- Directed by: Bandi Ramesh
- Written by: Bandi Ramesh
- Dialogue by: Chintapalli Ramana
- Produced by: Ch. Mallikharjuna Rao
- Starring: Sivaji; Ali; Sri Harsha; Navin; Amritha; Nivi;
- Cinematography: Vijay Kumar C.
- Edited by: Kola Bhaskar
- Music by: Shashi Preetam
- Production company: Matha Productions
- Release date: 13 April 2002;
- Country: India
- Language: Telugu

= Friends (2002 film) =

Friends is a 2002 Indian Telugu-language film directed by Bandi Ramesh and starring Sivaji, Ali, Sri Harsha, Navin, Amritha and Nivi.

== Soundtrack ==
The music was composed by Shashi Preetam.
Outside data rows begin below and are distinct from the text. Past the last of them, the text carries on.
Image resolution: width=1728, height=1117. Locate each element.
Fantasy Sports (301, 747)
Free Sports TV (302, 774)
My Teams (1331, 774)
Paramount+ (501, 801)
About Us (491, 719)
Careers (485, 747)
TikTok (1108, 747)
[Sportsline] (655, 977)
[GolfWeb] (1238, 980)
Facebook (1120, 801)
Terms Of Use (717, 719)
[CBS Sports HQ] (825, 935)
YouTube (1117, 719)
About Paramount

The lyrics were written by Bhuvana Chandra, Kulasekhar, Venigalla Rambabu, and Vijayaditya.

Track listing
| No. | Title | Singer(s) | Length |
|---|---|---|---|
| 1. | "Be Happy Be Happy" |  | 3:41 |
| 2. | "Sneham Sneham" | S. P. Balasubrahmanyam | 0:54 |
| 3. | "Matthuga Chuse Javaraala" | Mano | 2:46 |
| 4. | "Neekai Kalala Kallu Thericha" | S. P. Balasubrahmanyam | 4:15 |
| 5. | "Bhale Kurrallu" |  | 4:01 |
| Total length: |  |  | 15:39 |

== Reception ==
A critic from The Hindu wrote that "It is more a time pass drama, but for those last few reels. The dialogue and scenic structure are meant more for entertainment". A critic from Idlebrain.com rated the film 2 1/2 out of 5 and wrote that "The story of the film is good. Bandi Ramesh, the director, did the justice in portraying friendship in a very believable way. But the director failed to maintain the grip on the film throughout".